Verslag vergadering Commissie voor Economie, Werk, Sociale Economie, Wetenschap en Innovatie
Verslag
De heer Ronse heeft het woord.
Ik heb een vraag die verband houdt met het advies van de Sociaal-Economische Raad van Vlaanderen (SERV). De Vlaamse Regering besliste in 2023 om die loongrenzen aan te passen, namelijk van 1800 euro naar 1950 euro bruto per maand en de bovengrens van 2500 euro naar 2900 euro bruto per maand. De aangehaalde reden zijn de verschillende spilindexoverschrijdingen en de verhoging van het gewaarborgd gemiddeld minimum maandinkomen (GGMMI). Daardoor zal de doelgroep van de rechthebbenden in 2023 toenemen tot vermoedelijk 36,5 procent. Tevens wordt het minimumbedrag van de jobbonus opgetrokken van 20 euro naar 50 euro per jaar.

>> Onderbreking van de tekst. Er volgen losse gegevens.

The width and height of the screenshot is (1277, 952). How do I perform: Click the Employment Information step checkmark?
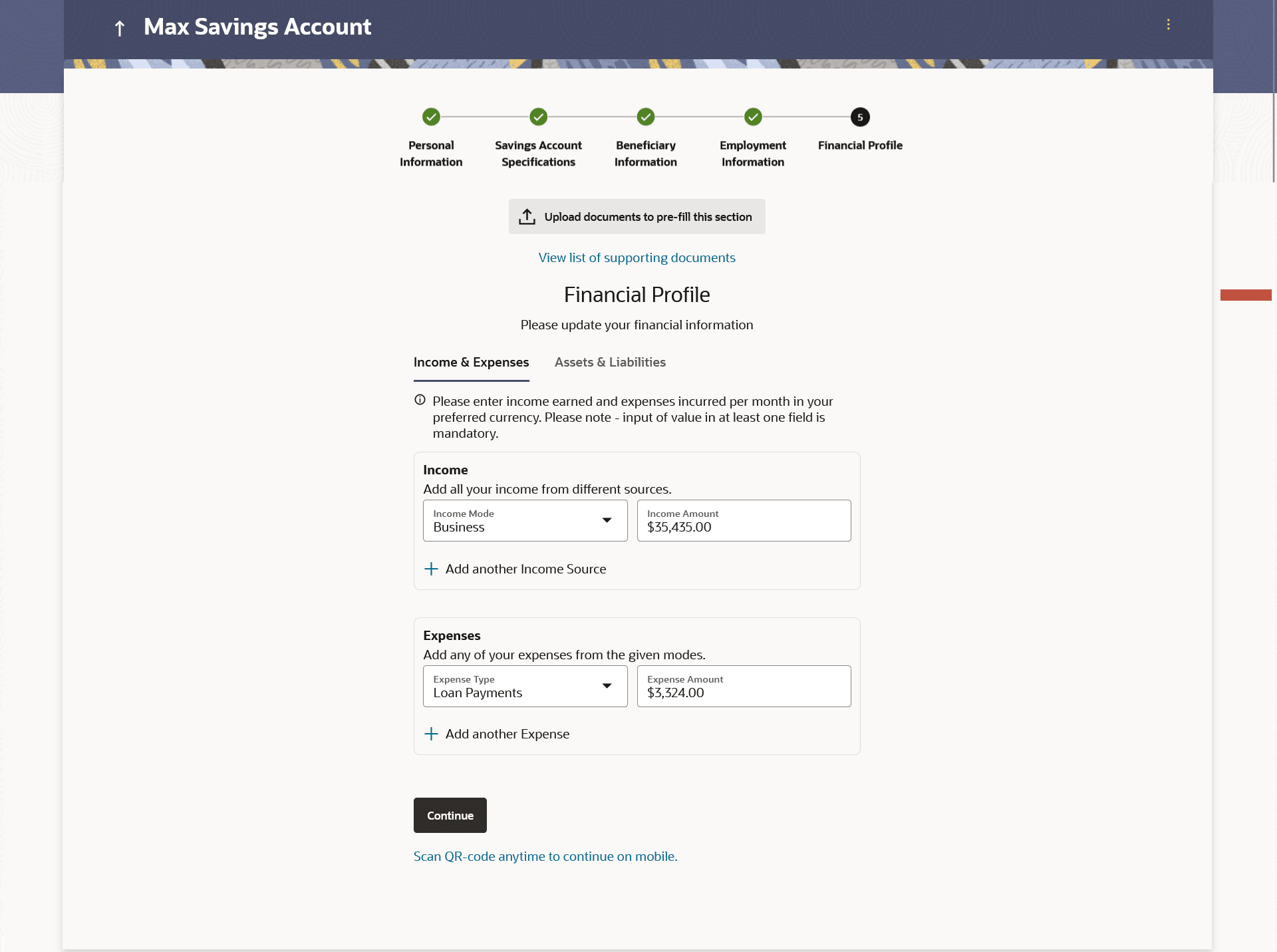click(752, 117)
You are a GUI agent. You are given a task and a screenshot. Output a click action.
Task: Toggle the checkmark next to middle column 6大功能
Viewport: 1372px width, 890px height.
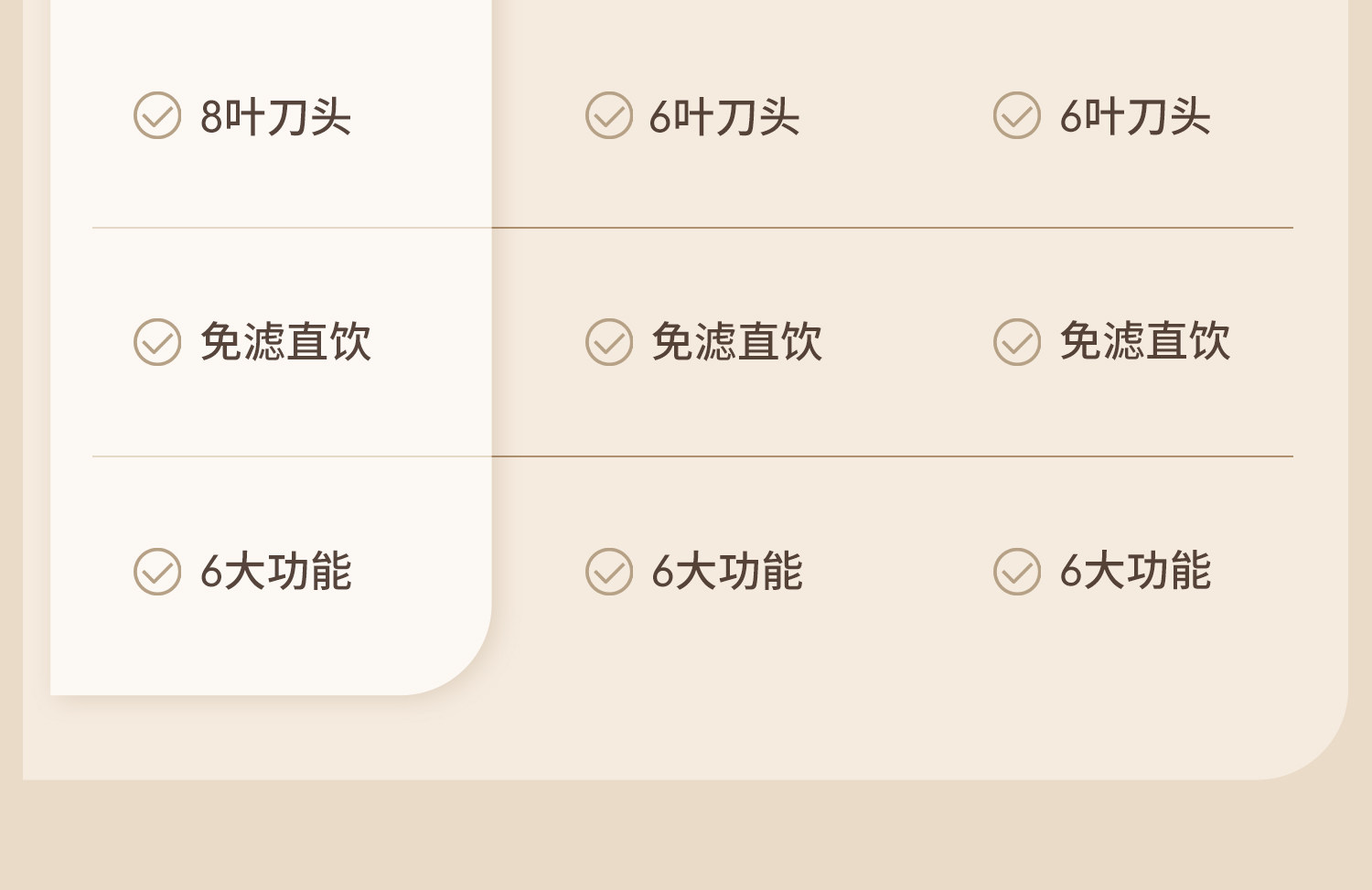609,572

De SERV heeft het advies daarover gepubliceerd. De SERV geeft aan dat de bovengrens met 16 procent wordt opgetrokken. Dat is meer dan de spilindexoverschrijdingen van 2022. Daarom vraagt de SERV om voorzichtig te zijn bij het inschatten van het budget. Men dringt aan om de bedragen systematisch, snel en automatisch aan te passen aan de index. Ook herhaalt de SERV de suggestie om ook de werkplaats als criterium te nemen en om het onderbenutte budget, dat aanvankelijk begroot was op 350 miljoen euro, in overleg met de sociale partners aan te wenden voor de doelstellingen van de maatregel. Tot slot wijst men op het negatieve advies van de Raad van State inzake de bevoegdheidsverdeling. Eerlijk gezegd vind ik dat een beetje flauw van de SERV, maar soit.
Wat is uw antwoord op het advies van de SERV? Hebt u al een zicht op de uitbreiding van de doelgroep en de financiële impact van de loongrenzen? Hoeveel werknemers hebben de jobbonus effectief ontvangen? Volgens de laatste cijfers waren dat eind januari 2023 578.000 van de 766.000 werknemers. Is dat ondertussen al uitgebreid? Wat zult u nog doen om de rechthebbenden die het rekeningnummer nog niet hebben doorgegeven, te bereiken?
Minister Brouns heeft het woord.
Collega Ronse, het siert u dat u hier de rol opneemt van spreekbuis van alle sociale partners door het te hebben over het SERV-advies op het besluit van de Vlaamse Regering (BVR) dat de loongrenzen van de jobbonus wenst aan te passen. Een belangrijke en noodzakelijke aanpassing aan de maatregel, want we hebben altijd gezegd dat de jobbonus zichzelf niet uit de markt mag werken. Doordat de lonen zo’n sterke stijging hebben gekend in 2022, moesten we met de loongrenzen van de jobbonus snel volgen.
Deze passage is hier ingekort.